Responde sí o no a si cada afirmación concuerda con el texto sobre cómo se evocan las cosas, y cita las palabras del texto que lo deciden. (a) El autor evoca los objetos nombrándolos más que imaginándolos. (b) El autor recuerda con certeza que fue Gilberto Owen quien dijo que el nombre de la rosa no tiene olor. (c) En el poema citado, la mañana hace que todas las estaciones sean invierno.

===== Fragmento del texto =====

Me ocurre que, cuando pienso en las cosas, las cosas están quietas en mi pensamiento. Pienso bicicleta, por ejemplo, y la bicicleta está ahí, en mi mente, en una especie de reposo eterno. No es que ignore, mientras pienso, que las bicicletas ruedan y son veloces, pero la bicicleta que estoy pensando no cruza por mi cabeza a toda velocidad, como cruzaría por mi vista en el mundo real. Esto es así, quizá, porque mi pensamiento evoca los objetos del mundo real nombrándolos, más que imaginándolos, de suerte que en mi mente no aparece su imagen sino su significado. No es que ignore que forma parte del significado de bicicleta el de poder correr a toda velocidad, pero ese poder es algo que está en mí en potencia, no en acto... Mi mente es ese lugar "donde la rosa no es ya / sino el nombre sin rosa de la rosa", como decía Gilberto Owen. Y no recuerdo ya si fue él mismo, o Xavier Villaurrutia, quien añadió que el nombre de la rosa no tiene olor… ¿Cosas de poetas?... Tal vez... Yo no sé si todos evocamos las cosas del mismo modo, pero tal parece que no. Hasta donde entiendo lo que dicen los psicólogos, los neurólogos y hasta la mayoría de mis amigos, hay gente que "ve" los objetos con el ojo de la mente; es decir, que se los representa mentalmente como una imagen, como una fotografía del objeto real. A mí esto no me parece inconcebible, pues entiendo que los sordomudos de nacimiento sueñan —y que en ese sentido se representan las cosas sin echar mano de las palabras—; no me sorprende, digo, pero lo encuentro muy lejos de mi experiencia personal. Y supongo que así lo ha de encontrar también Carmen Villoro, porque en sus poemas hay siempre como un esfuerzo de las cosas por arrancar… por arrancarse de la inmovilidad de la figura, de la definición del diccionario, de la fotografía mental. Están primero quietas, como dormidas en su evocación, y luego, poco a poco, comienzan a moverse, a palpitar, como si las animara la primera luz de la mañana, como si amanecieran al movimiento, a la utilidad, al verbo de la oración donde aparecen, a la significación misma… Escuchen por ejemplo este poema, que dice:
La mañana es un tigre que entra por la ventana. Con movimientos felinos avanza por el piso de la habitación, restriega su lomo rayado contra los muros, sube lento y silencioso por los muebles levantando acaso diminutas polvaredas que brillan a contraluz: husmea los objetos, los despierta del nocturno letargo con su lengua tibia, se tiende, amarillo y perezoso, sobre la alfombra. Su presencia convierte tu recámara en estepa africana y hace que todas las estaciones sean verano.

===== Fragmento fuente =====

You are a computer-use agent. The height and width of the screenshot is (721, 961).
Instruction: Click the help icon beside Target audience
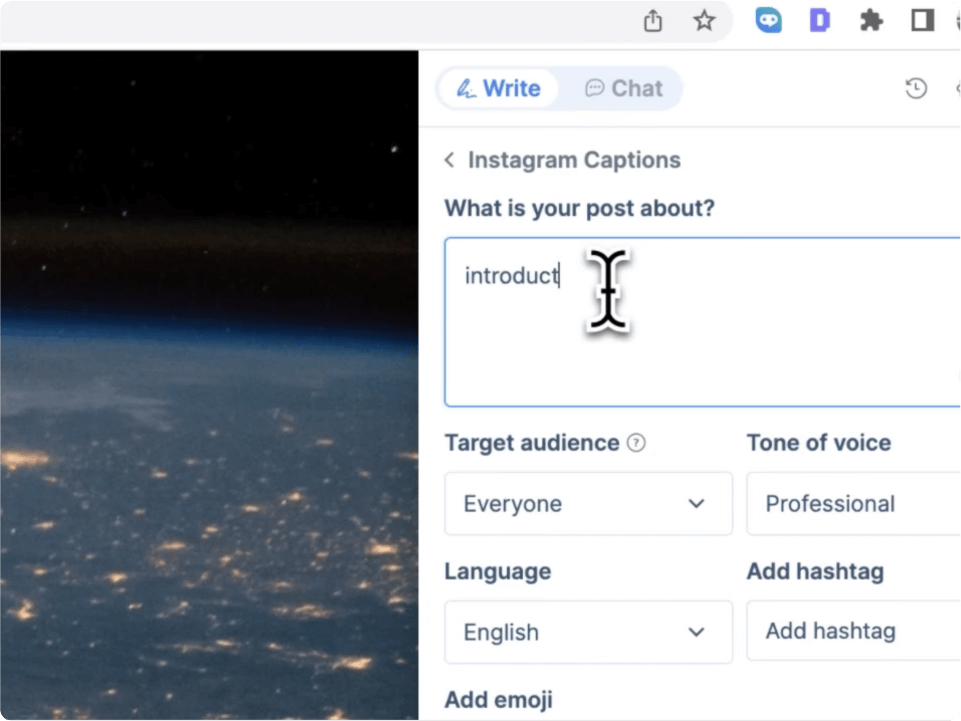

=====

- Tarea resuelta
(a) Sí: «mi pensamiento evoca los objetos del mundo real nombrándolos, más que imaginándolos».
(b) No: «no recuerdo ya si fue él mismo, o Xavier Villaurrutia, quien añadió que el nombre de la rosa no tiene olor».
(c) No: «hace que todas las estaciones sean verano».